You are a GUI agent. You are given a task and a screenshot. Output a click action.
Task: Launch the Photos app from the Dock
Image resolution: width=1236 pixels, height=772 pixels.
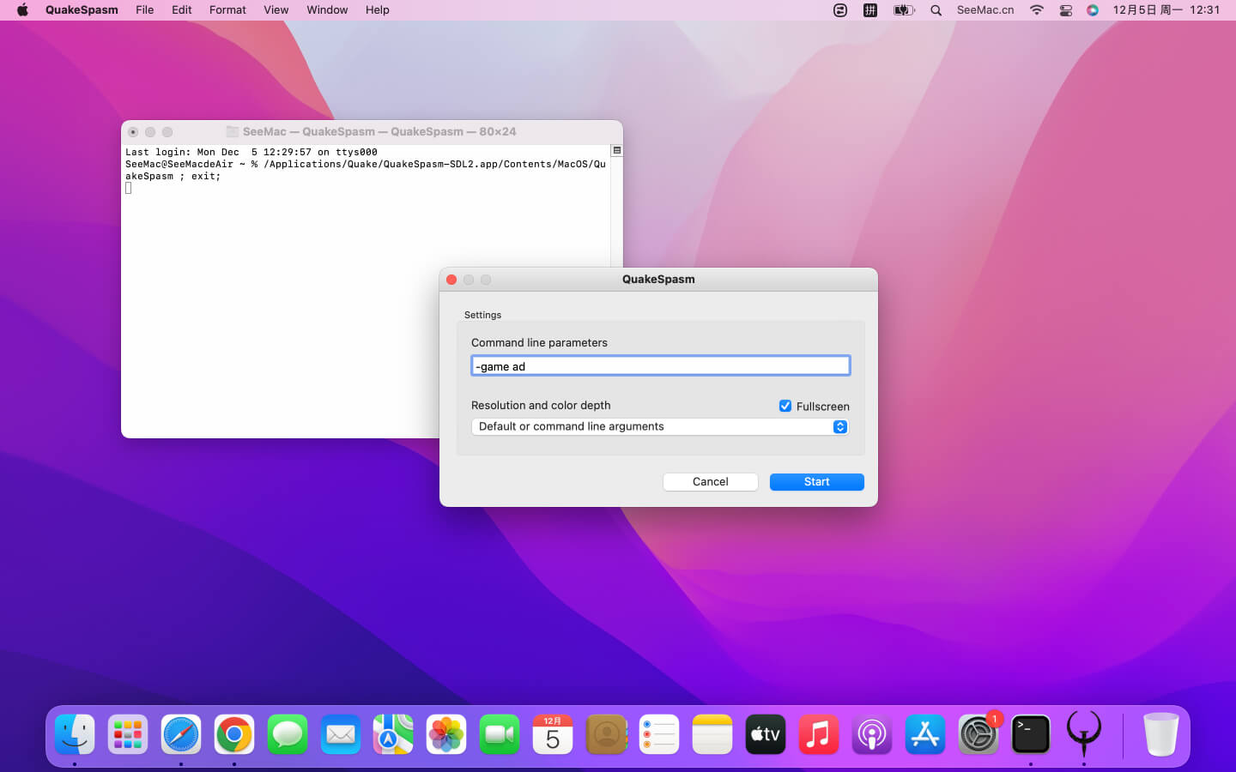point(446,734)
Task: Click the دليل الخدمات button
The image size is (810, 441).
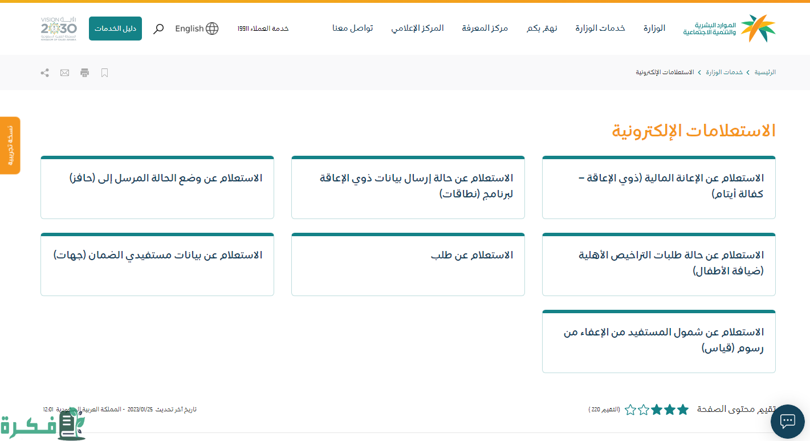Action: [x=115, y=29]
•••
Recast the lines of the records above as a JSON list of strings, one string per line. Skip blank lines and leave out the pictures.

[
  "You are a GUI agent. You are given a task and a screenshot. Output a click action.",
  "Task: Launch the Photos app from the Dock",
  "Image resolution: width=1236 pixels, height=772 pixels.",
  "point(446,734)",
  "Task: Click the دليل الخدمات button",
  "The image size is (810, 441).",
  "Action: [x=115, y=29]"
]